— EXERCISE DETAILS —
The answer must be every line below that contains the string "agent".

Stored items:

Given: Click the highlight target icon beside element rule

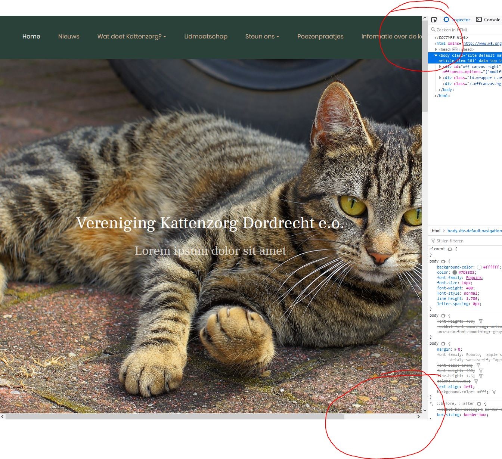Looking at the screenshot, I should (450, 249).
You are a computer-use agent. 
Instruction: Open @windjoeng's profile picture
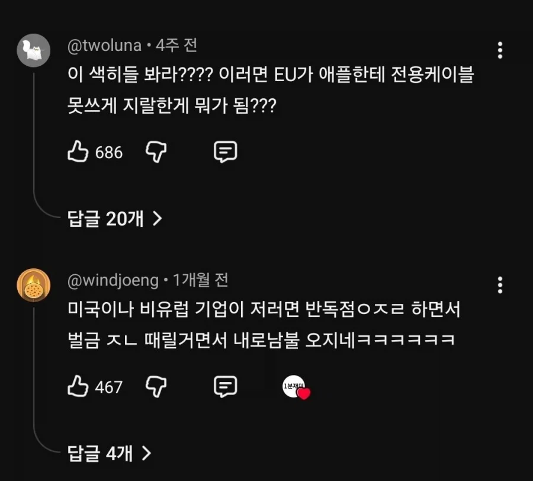pyautogui.click(x=33, y=286)
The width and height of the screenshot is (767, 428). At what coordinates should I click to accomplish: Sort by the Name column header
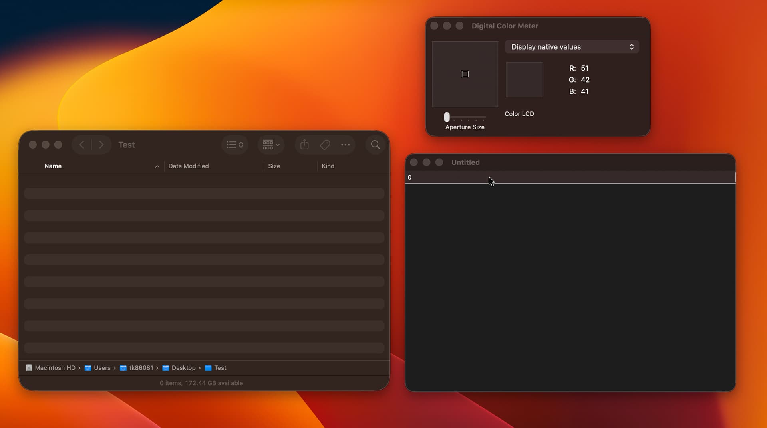53,166
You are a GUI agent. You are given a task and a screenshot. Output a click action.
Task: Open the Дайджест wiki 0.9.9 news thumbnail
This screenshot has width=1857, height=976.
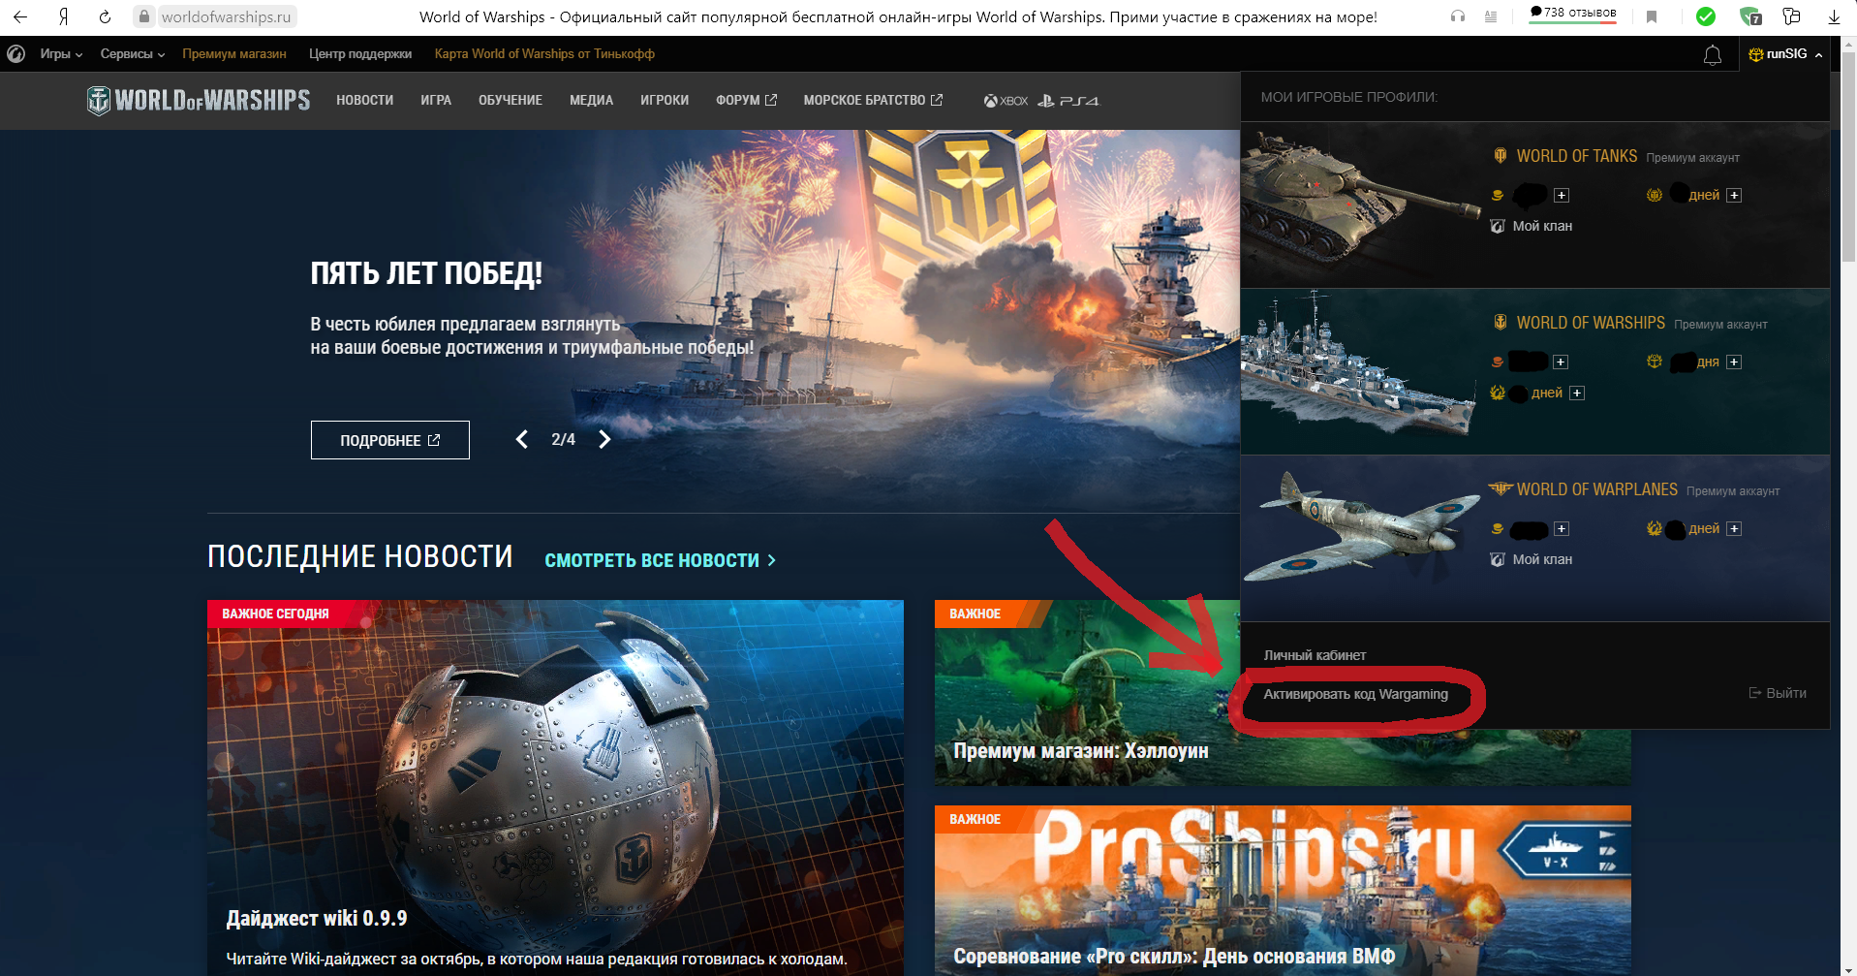click(555, 785)
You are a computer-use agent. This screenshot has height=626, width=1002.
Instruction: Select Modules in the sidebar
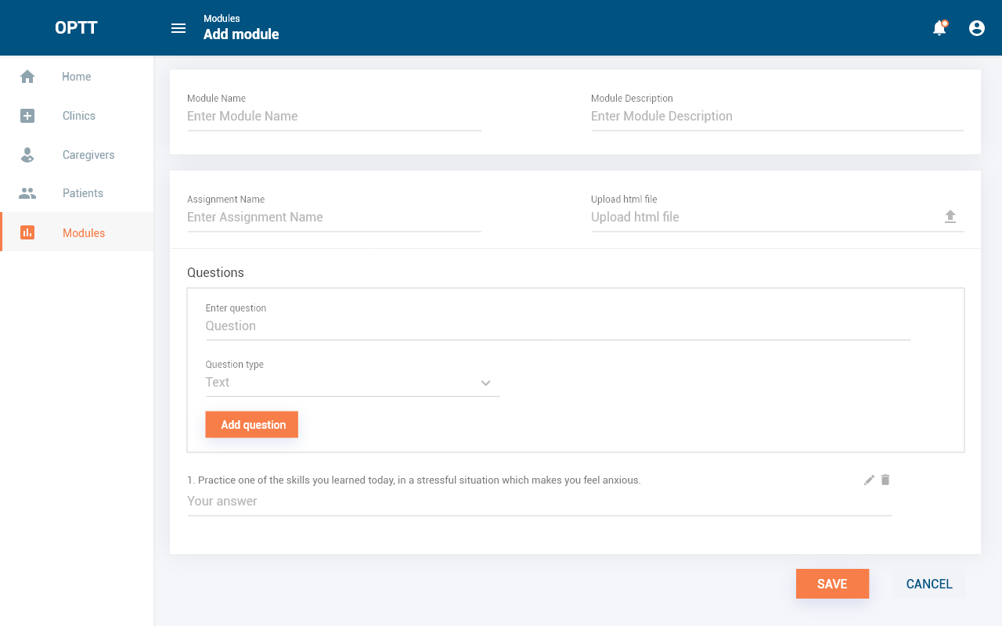83,233
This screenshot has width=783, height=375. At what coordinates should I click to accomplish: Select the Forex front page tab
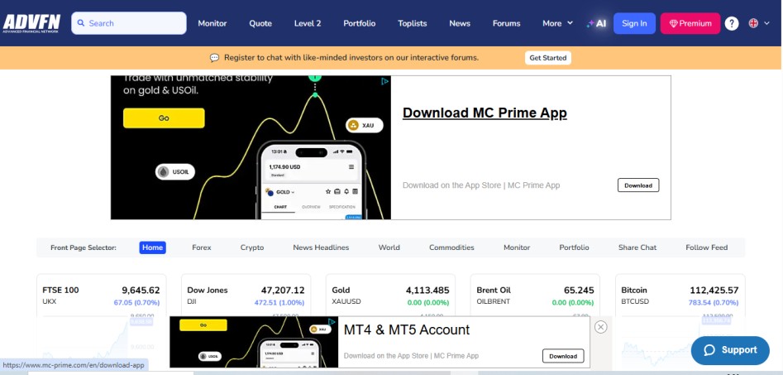[x=202, y=248]
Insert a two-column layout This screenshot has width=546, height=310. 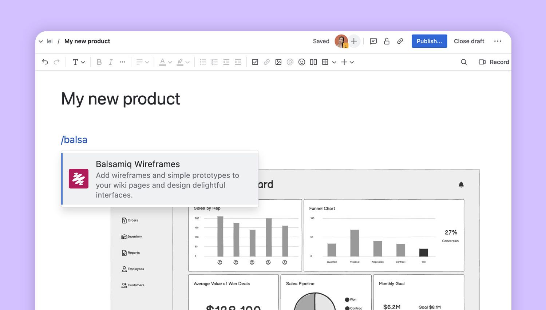click(x=313, y=62)
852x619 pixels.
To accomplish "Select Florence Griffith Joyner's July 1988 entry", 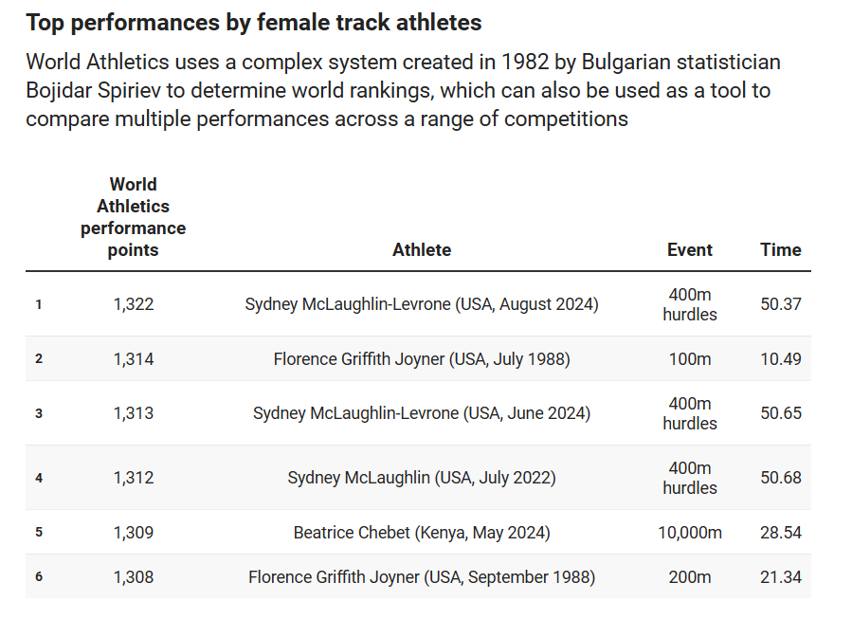I will [422, 359].
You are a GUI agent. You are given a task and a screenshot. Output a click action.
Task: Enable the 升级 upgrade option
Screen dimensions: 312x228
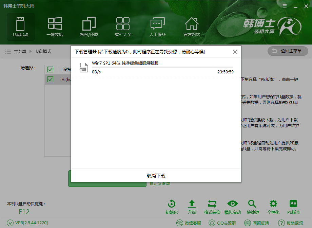click(x=192, y=206)
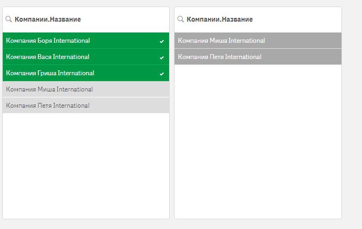362x229 pixels.
Task: Deselect Компания Боря International in the left list
Action: coord(48,41)
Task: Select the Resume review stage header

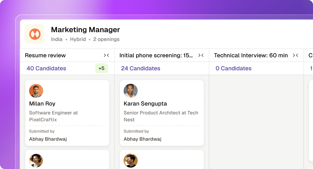Action: click(x=45, y=55)
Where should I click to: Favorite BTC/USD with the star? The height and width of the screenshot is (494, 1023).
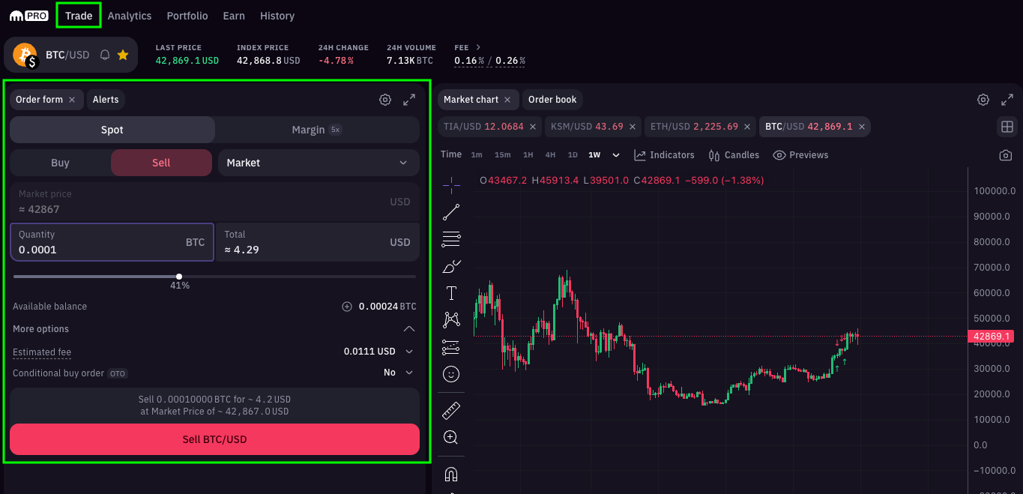coord(122,54)
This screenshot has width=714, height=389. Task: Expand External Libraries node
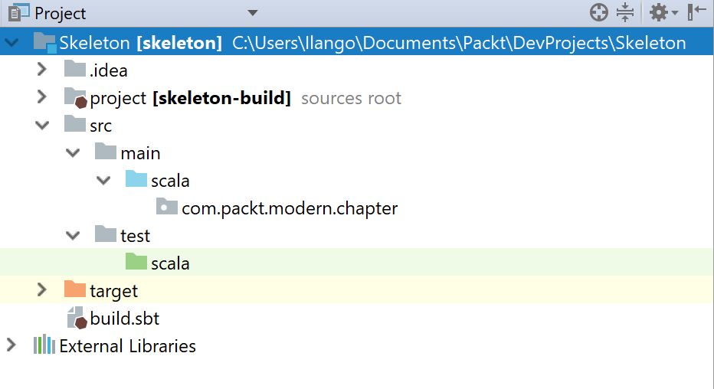pyautogui.click(x=11, y=345)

— EXERCISE RESPONSE —
You are a computer-use agent. 
You are a GUI agent. You are given a task and a screenshot. Output a click action.
You are a computer-use agent. This screenshot has height=626, width=1002.
You are a GUI agent. You are given a task and a screenshot. Output a click action.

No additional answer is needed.